Colleges and universities are rightly considered the masters of their own academic affairs. The NCAA – a creation of its membership that sometimes appears to have grown beyond their ready control – professes its purview ends at the classroom door. Thus, in response to a lawsuit filed by former UNC athletes Rashanda McCants and Devon Ramsay alleging failure to provide a quality education, last year the NCAA’s attorneys denied any legal responsibility “to ensure the academic integrity of the courses offered to student-athletes at its member institutions.”
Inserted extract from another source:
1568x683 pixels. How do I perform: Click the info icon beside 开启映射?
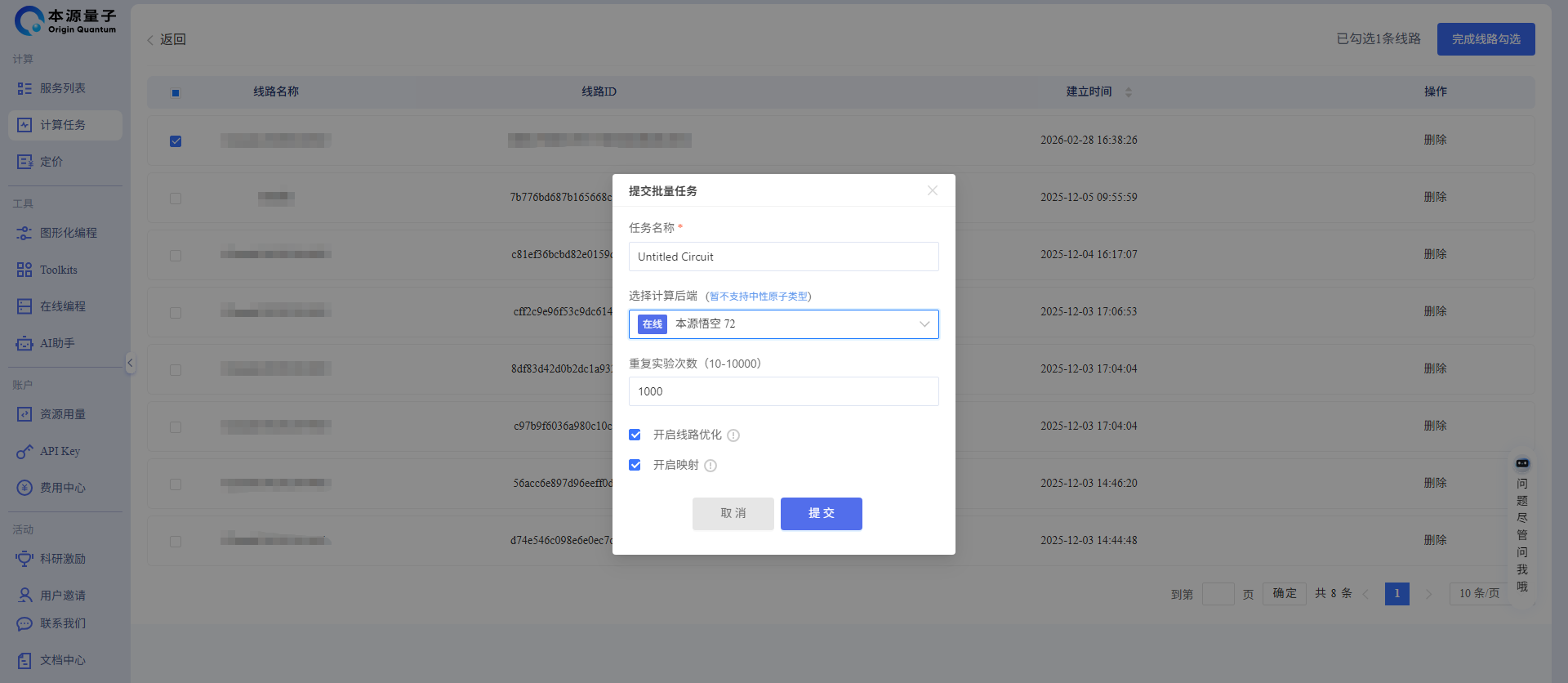[710, 466]
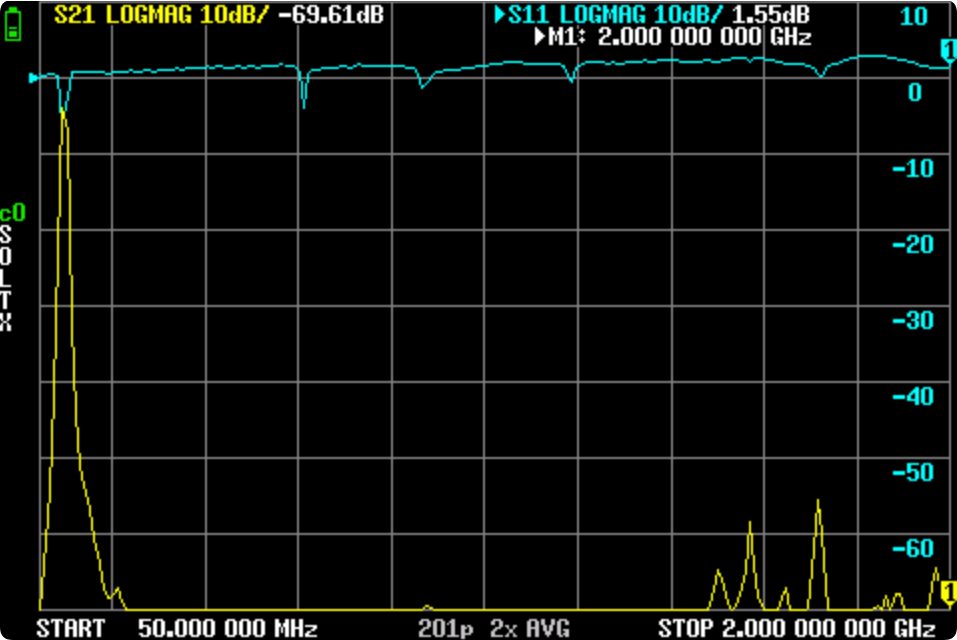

Yet that hands-off approach is situational. Cheating to gain a competitive edge and exploitation of athletes, often with acquiescence from academicians, long ago caused NCAA leaders to set minimum scholastic standards for admission. Later they toughened rules on athletes’ progress toward a degree in order to allow continued participation.
Credibility at stake
Examples of punishment for manipulating academic standards abound. In 2004 the NCAA penalized Georgia’s basketball program in part for what was termed “egregious” academic fraud in awarding undeserved A’s to three players in a course on “Coaching Strategies and Principles of Basketball.” The class was taught by Jim Harrick Jr., an assistant coach and son of Bulldog head coach Jim Harrick. A memorable final exam question, with multiple choice options: “How many points does a three-point field goal account for?”
Florida State earned a stiff probation in 2009, and 10 sports forfeited scholarships and wins, including Bobby Bowden’s football program, because 61 athletes cheated with the help of academic personnel.
Carolina’s cluster of hollow classes endured far longer than the violations punished in either of those cases, and potentially tainted the eligibility of far more student-athletes.
“Academic fraud is among the most egregious of NCAA violations,” stated the Committee on Infractions’ 2009 report on FSU. “The committee was concerned with the large number of student-athletes involved in the fraud and especially by the fact that individuals within [academic support] were involved. The committee was further troubled by the fact that there were warning signs indicating that academic improprieties were taking place, but these warning signs were, for the most part, ignored.”
Those particulars certainly echo the UNC case, which was clearly more far-reaching in offering competitive advantages. Or was it? There appears to be confusion on that score. NCAA committees spent the last two years working on a new definition of “impermissible academic assistance,” presumably to better cover instances such as the scheme set up by non-faculty department manager Deborah Crowder, open to all students but meant to specifically benefit Tar Heel athletes.
It’s all enough to make your head spin.
“I’m still hopeful that the Committee on Infractions understands that the world is watching, and the credibility of the NCAA is at stake,” Gurney says. In fact, though, the credibility of the NCAA has been at stake for awhile, on the legal docket and in the court of public opinion, quite apart from North Carolina’s travails and how it chooses to deal with them.
UNC’s credibility is at stake too. Now that the bill of particulars has been delivered, we’ll soon see how serious chancellor Carol Folt and a relatively new administrative staff are about accepting responsibility and moving forward. To their credit, Folt and company subjected athletics to very public self-examination, and fixed many of the institutional shortcomings that allowed misdeeds to flourish. Now finish the job without fighting the consequences.